§ Assignment: Please copy out the records that follow, word for word.

Data extracted from a collection

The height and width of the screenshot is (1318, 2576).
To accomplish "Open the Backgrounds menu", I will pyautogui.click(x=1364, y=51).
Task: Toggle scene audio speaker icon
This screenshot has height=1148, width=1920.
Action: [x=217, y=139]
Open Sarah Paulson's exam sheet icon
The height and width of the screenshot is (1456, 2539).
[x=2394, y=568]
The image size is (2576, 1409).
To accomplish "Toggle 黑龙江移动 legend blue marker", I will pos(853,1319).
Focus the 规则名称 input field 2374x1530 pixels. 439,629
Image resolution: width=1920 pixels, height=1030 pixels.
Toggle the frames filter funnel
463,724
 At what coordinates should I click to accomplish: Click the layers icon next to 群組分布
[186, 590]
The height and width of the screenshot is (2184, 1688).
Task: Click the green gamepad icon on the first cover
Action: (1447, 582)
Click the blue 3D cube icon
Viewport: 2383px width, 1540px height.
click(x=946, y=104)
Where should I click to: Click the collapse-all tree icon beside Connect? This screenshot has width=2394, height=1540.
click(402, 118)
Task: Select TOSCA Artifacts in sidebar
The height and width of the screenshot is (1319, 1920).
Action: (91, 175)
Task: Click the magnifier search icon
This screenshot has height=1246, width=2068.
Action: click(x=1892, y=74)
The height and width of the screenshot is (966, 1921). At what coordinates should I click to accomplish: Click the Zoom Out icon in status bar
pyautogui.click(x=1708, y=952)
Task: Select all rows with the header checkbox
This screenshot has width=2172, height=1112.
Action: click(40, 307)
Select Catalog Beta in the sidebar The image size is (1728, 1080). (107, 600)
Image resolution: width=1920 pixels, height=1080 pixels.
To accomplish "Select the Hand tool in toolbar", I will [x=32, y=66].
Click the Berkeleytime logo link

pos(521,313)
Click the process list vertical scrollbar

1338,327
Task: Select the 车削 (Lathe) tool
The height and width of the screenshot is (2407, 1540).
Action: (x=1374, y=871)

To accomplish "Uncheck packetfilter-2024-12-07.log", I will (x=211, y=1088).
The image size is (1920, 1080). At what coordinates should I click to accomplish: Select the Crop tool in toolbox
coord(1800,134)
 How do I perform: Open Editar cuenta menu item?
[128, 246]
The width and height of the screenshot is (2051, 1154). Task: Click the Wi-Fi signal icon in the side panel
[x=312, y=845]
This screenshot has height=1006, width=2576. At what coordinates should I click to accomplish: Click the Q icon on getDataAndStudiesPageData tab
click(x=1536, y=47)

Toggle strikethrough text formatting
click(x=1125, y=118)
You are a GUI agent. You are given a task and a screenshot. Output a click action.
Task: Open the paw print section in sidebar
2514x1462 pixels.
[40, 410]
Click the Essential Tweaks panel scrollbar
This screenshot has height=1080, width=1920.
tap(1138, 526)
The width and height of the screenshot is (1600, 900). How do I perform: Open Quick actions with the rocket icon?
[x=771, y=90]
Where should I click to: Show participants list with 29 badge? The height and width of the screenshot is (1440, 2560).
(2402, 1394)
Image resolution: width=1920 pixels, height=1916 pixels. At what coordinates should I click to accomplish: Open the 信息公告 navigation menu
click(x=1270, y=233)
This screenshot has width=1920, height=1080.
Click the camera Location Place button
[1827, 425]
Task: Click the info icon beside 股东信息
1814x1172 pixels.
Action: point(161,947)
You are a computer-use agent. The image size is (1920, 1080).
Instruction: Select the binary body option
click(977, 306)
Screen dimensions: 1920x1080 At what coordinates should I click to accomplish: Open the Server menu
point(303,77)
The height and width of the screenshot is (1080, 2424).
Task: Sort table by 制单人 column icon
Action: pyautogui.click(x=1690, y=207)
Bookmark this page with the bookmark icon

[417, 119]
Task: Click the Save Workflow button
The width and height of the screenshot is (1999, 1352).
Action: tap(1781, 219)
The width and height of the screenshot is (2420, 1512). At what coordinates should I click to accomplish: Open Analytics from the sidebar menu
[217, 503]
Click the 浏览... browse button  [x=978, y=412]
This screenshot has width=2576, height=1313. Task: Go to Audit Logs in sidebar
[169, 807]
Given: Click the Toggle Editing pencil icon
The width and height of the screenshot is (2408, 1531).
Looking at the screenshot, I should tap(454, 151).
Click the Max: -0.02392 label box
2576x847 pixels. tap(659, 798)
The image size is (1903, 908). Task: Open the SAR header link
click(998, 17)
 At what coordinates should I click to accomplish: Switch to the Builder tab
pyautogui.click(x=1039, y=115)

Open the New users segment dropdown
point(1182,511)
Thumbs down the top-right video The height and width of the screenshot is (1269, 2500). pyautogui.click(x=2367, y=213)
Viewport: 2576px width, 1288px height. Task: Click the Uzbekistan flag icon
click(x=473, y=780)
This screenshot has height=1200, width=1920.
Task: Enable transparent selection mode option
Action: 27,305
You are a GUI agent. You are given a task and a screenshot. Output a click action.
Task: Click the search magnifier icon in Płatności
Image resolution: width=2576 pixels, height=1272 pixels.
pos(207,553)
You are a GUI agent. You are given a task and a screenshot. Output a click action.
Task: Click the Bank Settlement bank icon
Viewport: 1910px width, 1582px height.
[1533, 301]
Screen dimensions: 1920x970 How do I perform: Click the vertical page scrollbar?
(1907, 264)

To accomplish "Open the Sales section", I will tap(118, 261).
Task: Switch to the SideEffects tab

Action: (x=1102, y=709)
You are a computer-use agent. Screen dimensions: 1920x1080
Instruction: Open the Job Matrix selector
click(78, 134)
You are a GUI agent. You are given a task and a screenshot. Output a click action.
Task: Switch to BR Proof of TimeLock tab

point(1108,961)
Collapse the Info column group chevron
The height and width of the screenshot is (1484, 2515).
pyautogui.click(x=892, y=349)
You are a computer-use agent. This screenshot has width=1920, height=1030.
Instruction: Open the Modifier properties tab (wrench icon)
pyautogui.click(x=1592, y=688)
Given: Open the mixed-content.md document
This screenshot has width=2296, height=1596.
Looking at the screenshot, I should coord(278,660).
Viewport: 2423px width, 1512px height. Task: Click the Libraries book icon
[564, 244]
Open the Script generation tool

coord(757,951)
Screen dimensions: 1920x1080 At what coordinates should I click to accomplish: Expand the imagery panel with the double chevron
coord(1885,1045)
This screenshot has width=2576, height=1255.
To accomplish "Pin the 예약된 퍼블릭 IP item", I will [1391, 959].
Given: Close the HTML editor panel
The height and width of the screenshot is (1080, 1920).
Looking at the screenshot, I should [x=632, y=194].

§ Solution to this problem:
The height and width of the screenshot is (1318, 2576).
To accomplish "Open the Backgrounds menu", I will pyautogui.click(x=1364, y=51).
Task: Toggle scene audio speaker icon
This screenshot has height=1148, width=1920.
Action: [x=217, y=139]
Open Sarah Paulson's exam sheet icon
The height and width of the screenshot is (1456, 2539).
[x=2394, y=568]
The image size is (2576, 1409).
To accomplish "Toggle 黑龙江移动 legend blue marker", I will pos(853,1319).
Focus the 规则名称 input field 2374x1530 pixels. 439,629
Image resolution: width=1920 pixels, height=1030 pixels.
Toggle the frames filter funnel
463,724
 At what coordinates should I click to accomplish: Click the layers icon next to 群組分布
[186, 590]
The height and width of the screenshot is (2184, 1688).
Task: Click the green gamepad icon on the first cover
Action: (1447, 582)
Click the blue 3D cube icon
Viewport: 2383px width, 1540px height.
click(x=946, y=104)
Where should I click to: Click the collapse-all tree icon beside Connect? This screenshot has width=2394, height=1540.
click(402, 118)
Task: Select TOSCA Artifacts in sidebar
The height and width of the screenshot is (1319, 1920).
Action: (91, 175)
Task: Click the magnifier search icon
This screenshot has height=1246, width=2068.
Action: click(x=1892, y=74)
The height and width of the screenshot is (966, 1921). At what coordinates should I click to accomplish: Click the Zoom Out icon in status bar
pyautogui.click(x=1708, y=952)
Task: Select all rows with the header checkbox
This screenshot has width=2172, height=1112.
Action: click(40, 307)
Select Catalog Beta in the sidebar The image size is (1728, 1080). (107, 600)
Image resolution: width=1920 pixels, height=1080 pixels.
To accomplish "Select the Hand tool in toolbar", I will [x=32, y=66].
Click the Berkeleytime logo link

pos(521,313)
Click the process list vertical scrollbar

1338,327
Task: Select the 车削 (Lathe) tool
The height and width of the screenshot is (2407, 1540).
Action: (x=1374, y=871)

To accomplish "Uncheck packetfilter-2024-12-07.log", I will (x=211, y=1088).
The image size is (1920, 1080). At what coordinates should I click to accomplish: Select the Crop tool in toolbox
coord(1800,134)
 How do I perform: Open Editar cuenta menu item?
[128, 246]
The width and height of the screenshot is (2051, 1154). Task: Click the Wi-Fi signal icon in the side panel
[x=312, y=845]
This screenshot has height=1006, width=2576. At what coordinates should I click to accomplish: Click the Q icon on getDataAndStudiesPageData tab
click(x=1536, y=47)

Toggle strikethrough text formatting
click(x=1125, y=118)
You are a GUI agent. You are given a task and a screenshot. Output a click action.
Task: Open the paw print section in sidebar
2514x1462 pixels.
[40, 410]
Click the Essential Tweaks panel scrollbar
This screenshot has height=1080, width=1920.
tap(1138, 526)
The width and height of the screenshot is (1600, 900). How do I perform: Open Quick actions with the rocket icon?
[x=771, y=90]
Where should I click to: Show participants list with 29 badge? The height and width of the screenshot is (1440, 2560).
(2402, 1394)
Image resolution: width=1920 pixels, height=1916 pixels. At what coordinates should I click to accomplish: Open the 信息公告 navigation menu
click(x=1270, y=233)
This screenshot has width=1920, height=1080.
Click the camera Location Place button
[1827, 425]
Task: Click the info icon beside 股东信息
1814x1172 pixels.
Action: point(161,947)
You are a computer-use agent. The image size is (1920, 1080).
Instruction: Select the binary body option
click(977, 306)
Screen dimensions: 1920x1080 At what coordinates should I click to accomplish: Open the Server menu
point(303,77)
The height and width of the screenshot is (1080, 2424).
Task: Sort table by 制单人 column icon
Action: pyautogui.click(x=1690, y=207)
Bookmark this page with the bookmark icon

[417, 119]
Task: Click the Save Workflow button
The width and height of the screenshot is (1999, 1352).
Action: tap(1781, 219)
The width and height of the screenshot is (2420, 1512). At what coordinates should I click to accomplish: Open Analytics from the sidebar menu
[217, 503]
Click the 浏览... browse button  [x=978, y=412]
This screenshot has width=2576, height=1313. Task: Go to Audit Logs in sidebar
[169, 807]
Given: Click the Toggle Editing pencil icon
The width and height of the screenshot is (2408, 1531).
Looking at the screenshot, I should tap(454, 151).
Click the Max: -0.02392 label box
2576x847 pixels. tap(659, 798)
The image size is (1903, 908). Task: Open the SAR header link
click(998, 17)
 At what coordinates should I click to accomplish: Switch to the Builder tab
pyautogui.click(x=1039, y=115)

Open the New users segment dropdown
point(1182,511)
Thumbs down the top-right video The height and width of the screenshot is (1269, 2500). pyautogui.click(x=2367, y=213)
Viewport: 2576px width, 1288px height. Task: Click the Uzbekistan flag icon
click(x=473, y=780)
This screenshot has height=1200, width=1920.
Task: Enable transparent selection mode option
Action: 27,305
You are a GUI agent. You are given a task and a screenshot. Output a click action.
Task: Click the search magnifier icon in Płatności
Image resolution: width=2576 pixels, height=1272 pixels.
pos(207,553)
You are a GUI agent. You are given a task and a screenshot. Output a click action.
Task: Click the Bank Settlement bank icon
Viewport: 1910px width, 1582px height.
[1533, 301]
Screen dimensions: 1920x970 How do I perform: Click the vertical page scrollbar?
(1907, 264)

To accomplish "Open the Sales section", I will tap(118, 261).
Task: Switch to the SideEffects tab

Action: (x=1102, y=709)
You are a computer-use agent. Screen dimensions: 1920x1080
Instruction: Open the Job Matrix selector
click(78, 134)
You are a GUI agent. You are given a task and a screenshot. Output a click action.
Task: Switch to BR Proof of TimeLock tab

point(1108,961)
Collapse the Info column group chevron
The height and width of the screenshot is (1484, 2515).
pyautogui.click(x=892, y=349)
You are a computer-use agent. This screenshot has width=1920, height=1030.
Instruction: Open the Modifier properties tab (wrench icon)
pyautogui.click(x=1592, y=688)
Given: Open the mixed-content.md document
This screenshot has width=2296, height=1596.
Looking at the screenshot, I should coord(278,660).
Viewport: 2423px width, 1512px height. Task: Click the Libraries book icon
[564, 244]
Open the Script generation tool

coord(757,951)
Screen dimensions: 1920x1080 At what coordinates should I click to accomplish: Expand the imagery panel with the double chevron
coord(1885,1045)
This screenshot has width=2576, height=1255.
To accomplish "Pin the 예약된 퍼블릭 IP item", I will [1391, 959].
Given: Close the HTML editor panel
The height and width of the screenshot is (1080, 1920).
Looking at the screenshot, I should [x=632, y=194].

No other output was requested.